There are various ways to access the service in kubernetes, you can expose your services through NodePort or LoadBalancer and access it outside the cluster.
See the official documentation of how to access the services.
Kubernetes official document states that:
Some clusters may allow you to ssh to a node in the cluster. From there you may be able to access cluster services. This is a non-standard method, and will work on some clusters but not others. Browsers and other tools may or may not be installed. Cluster DNS may not work.
So access a service directly from other node is dependent on which type of Kubernetes cluster you're using.
EDIT:
Once the service is deployed in your cluster you should be able to contact the service using its name, and Kube-DNS
will answer with the correct ClusterIP
to speak to your final pods. ClusterIPs are governed by IPTables rules created by kube-proxy on Workers that NAT your request to the final container’s IP.

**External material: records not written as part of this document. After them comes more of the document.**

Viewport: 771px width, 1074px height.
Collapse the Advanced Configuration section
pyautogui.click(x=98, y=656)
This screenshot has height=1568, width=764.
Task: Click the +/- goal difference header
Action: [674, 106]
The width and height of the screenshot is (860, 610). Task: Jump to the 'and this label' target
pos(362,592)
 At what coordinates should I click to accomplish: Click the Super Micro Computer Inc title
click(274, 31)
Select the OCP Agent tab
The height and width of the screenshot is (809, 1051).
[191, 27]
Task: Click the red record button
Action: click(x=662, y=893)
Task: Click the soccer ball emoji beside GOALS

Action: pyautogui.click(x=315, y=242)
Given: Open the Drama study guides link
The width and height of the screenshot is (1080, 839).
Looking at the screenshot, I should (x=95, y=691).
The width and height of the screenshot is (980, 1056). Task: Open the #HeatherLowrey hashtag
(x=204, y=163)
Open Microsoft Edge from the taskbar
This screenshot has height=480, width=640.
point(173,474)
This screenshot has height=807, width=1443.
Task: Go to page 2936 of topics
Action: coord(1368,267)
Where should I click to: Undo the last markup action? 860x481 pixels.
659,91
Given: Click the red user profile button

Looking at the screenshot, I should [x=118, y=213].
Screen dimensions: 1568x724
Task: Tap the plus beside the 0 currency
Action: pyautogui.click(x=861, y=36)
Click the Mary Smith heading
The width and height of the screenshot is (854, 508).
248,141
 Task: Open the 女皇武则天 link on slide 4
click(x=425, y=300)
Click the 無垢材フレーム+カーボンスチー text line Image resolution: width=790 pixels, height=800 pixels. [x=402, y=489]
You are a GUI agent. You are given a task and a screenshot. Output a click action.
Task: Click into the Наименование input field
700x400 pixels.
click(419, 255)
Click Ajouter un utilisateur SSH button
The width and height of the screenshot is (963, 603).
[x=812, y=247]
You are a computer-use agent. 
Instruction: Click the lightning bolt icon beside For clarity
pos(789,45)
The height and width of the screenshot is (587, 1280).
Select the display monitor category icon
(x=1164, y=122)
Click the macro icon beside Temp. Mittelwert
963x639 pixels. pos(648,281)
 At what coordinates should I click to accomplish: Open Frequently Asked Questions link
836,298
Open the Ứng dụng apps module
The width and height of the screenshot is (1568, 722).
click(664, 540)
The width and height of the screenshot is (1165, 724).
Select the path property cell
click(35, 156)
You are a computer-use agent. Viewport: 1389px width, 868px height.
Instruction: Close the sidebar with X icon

The Kube-DNS naming convention is service.namespace.svc.cluster-domain.tld
and the default cluster domain is cluster.local
.
For example, if you want to contact a service called mysql
in the db
namespace from any namespace, you can simply speak to mysql.db.svc.cluster.local
.
If this is not working then there might be some issue with kube-dns in your cluster.
Hope this helps.
EDIT2 :
There are some known issue with dns resolution in ubuntu, Kubernetes official document states that
Some Linux distributions (e.g. Ubuntu), use a local DNS resolver by default (systemd-resolved). Systemd-resolved moves and replaces /etc/resolv.conf with a stub file that can cause a fatal forwarding loop when resolving names in upstream servers. This can be fixed manually by using kubelet’s --resolv-conf flag to point to the correct resolv.conf (With systemd-resolved, this is /run/systemd/resolve/resolv.conf). kubeadm 1.11 automatically detects systemd-resolved, and adjusts the kubelet flags accordingly.